All this makes clear that there is plenty of innovative thinking going on with regards to industrial policy and the problems of development. The concept of political settlements argues for us to go beyond a purely economic analysis and adopt a richer interdisciplinary political economy approach incorporating aspects of history, politics and social science more generally. Chang and Andreoni’s article certainly has one foot in this camp, but Kerry’s, and by implication Khan’s work, argues even more strongly for this. We can see that there is no one-size-fits-all set of policies which will accelerate industrial development and enable graduation to rich country status. This is illustrated by the limited number of late developer countries that have managed this during the late 20th and early 21st century. There is plenty to play for, but industrial policy and the problems of development remain complex and contested territory.
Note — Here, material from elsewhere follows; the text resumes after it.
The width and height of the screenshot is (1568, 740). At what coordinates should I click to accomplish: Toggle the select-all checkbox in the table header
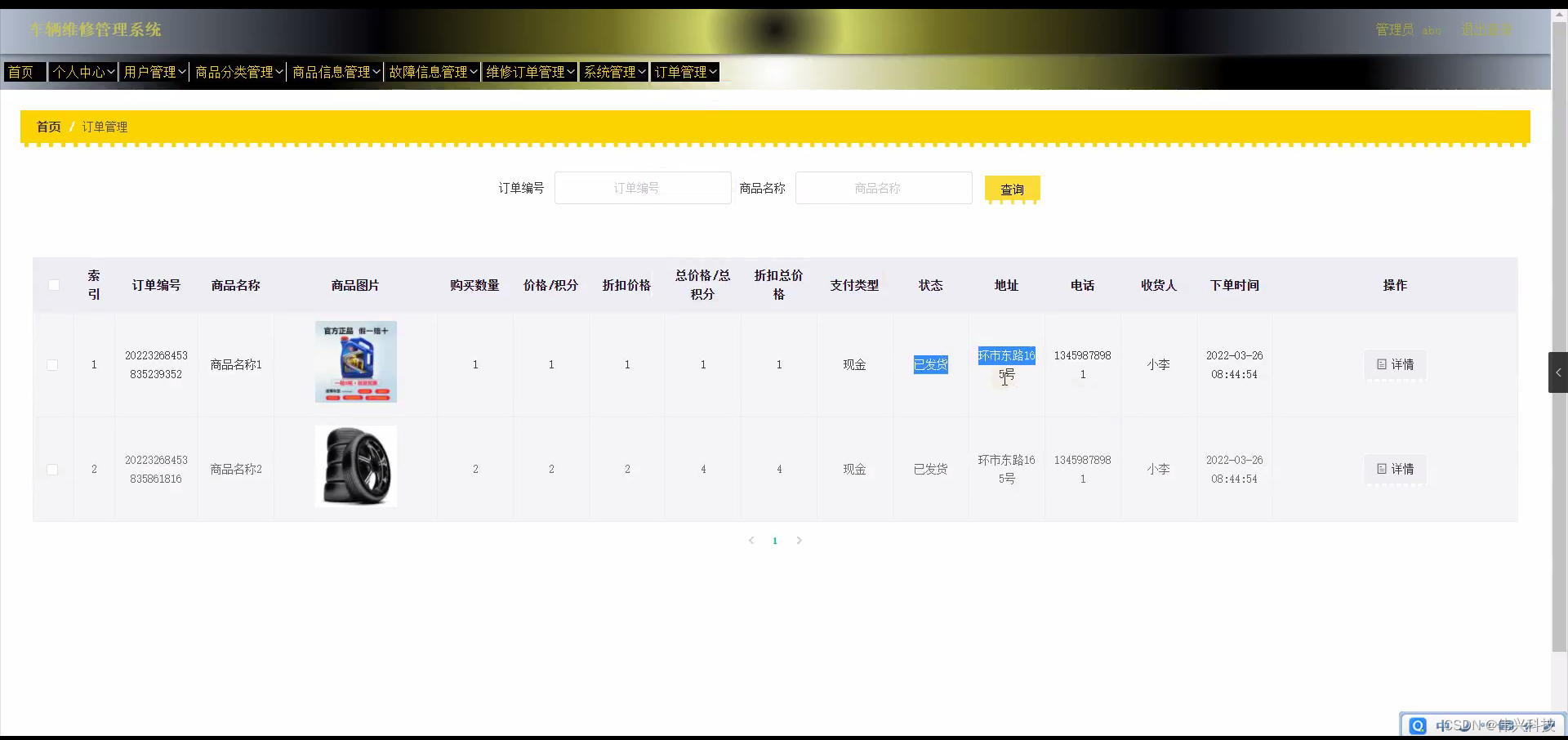click(x=53, y=285)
Chang, H-J. and A. Andreoni (2020), Industrial Policy in the 21st Century, Development and Change, 51(2), p.324-351.
Khan, M. H. (2017), Political Settlements and the Analysis of Institutions, African Affairs, 117/469, p.636-655. This article can be accessed for free here.
Perry, K. K. (2020), Innovation, institutions and development: a critical review and grounded heterodox economic analysis of late-industrialising contexts, Cambridge Journal of Economics, 44(2), p.391-415.